MATERIAL FOR THIS EXERCISE below:
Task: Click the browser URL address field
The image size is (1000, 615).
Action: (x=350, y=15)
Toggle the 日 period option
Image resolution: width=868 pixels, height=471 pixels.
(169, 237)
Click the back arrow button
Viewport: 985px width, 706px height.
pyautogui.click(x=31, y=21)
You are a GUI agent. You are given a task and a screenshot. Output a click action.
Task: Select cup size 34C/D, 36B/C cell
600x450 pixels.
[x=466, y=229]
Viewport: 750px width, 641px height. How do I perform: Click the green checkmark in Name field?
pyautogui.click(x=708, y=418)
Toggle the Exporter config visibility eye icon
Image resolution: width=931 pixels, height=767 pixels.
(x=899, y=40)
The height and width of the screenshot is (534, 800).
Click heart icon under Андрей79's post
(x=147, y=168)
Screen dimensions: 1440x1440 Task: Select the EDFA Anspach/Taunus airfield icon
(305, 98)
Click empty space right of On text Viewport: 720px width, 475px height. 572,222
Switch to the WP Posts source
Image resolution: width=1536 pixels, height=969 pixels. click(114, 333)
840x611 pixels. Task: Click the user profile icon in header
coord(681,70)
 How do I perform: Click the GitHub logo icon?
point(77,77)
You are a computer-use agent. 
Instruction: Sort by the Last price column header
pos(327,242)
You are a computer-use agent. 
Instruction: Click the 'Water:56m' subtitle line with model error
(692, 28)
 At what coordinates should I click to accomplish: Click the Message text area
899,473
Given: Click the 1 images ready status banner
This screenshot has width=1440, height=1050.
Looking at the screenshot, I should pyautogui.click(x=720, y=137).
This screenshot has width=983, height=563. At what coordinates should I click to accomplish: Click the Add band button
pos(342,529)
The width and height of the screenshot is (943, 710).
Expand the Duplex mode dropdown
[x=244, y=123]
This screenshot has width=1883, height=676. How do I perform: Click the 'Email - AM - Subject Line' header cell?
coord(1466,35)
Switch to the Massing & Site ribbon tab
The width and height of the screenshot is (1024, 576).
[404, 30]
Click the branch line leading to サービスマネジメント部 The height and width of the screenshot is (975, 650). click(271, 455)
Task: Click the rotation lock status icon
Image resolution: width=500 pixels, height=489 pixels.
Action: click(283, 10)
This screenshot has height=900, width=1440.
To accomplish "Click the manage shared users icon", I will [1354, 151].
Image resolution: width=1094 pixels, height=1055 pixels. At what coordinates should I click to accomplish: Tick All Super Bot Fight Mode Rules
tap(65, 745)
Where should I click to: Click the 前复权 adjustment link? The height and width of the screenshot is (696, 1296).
End of MATERIAL FOR THIS EXERCISE.
> WHAT TO PRODUCE: Return the lines above that include the string "Toggle".

> REPLY TO THE TASK:
Toggle the 日 period option
Toggle the Exporter config visibility eye icon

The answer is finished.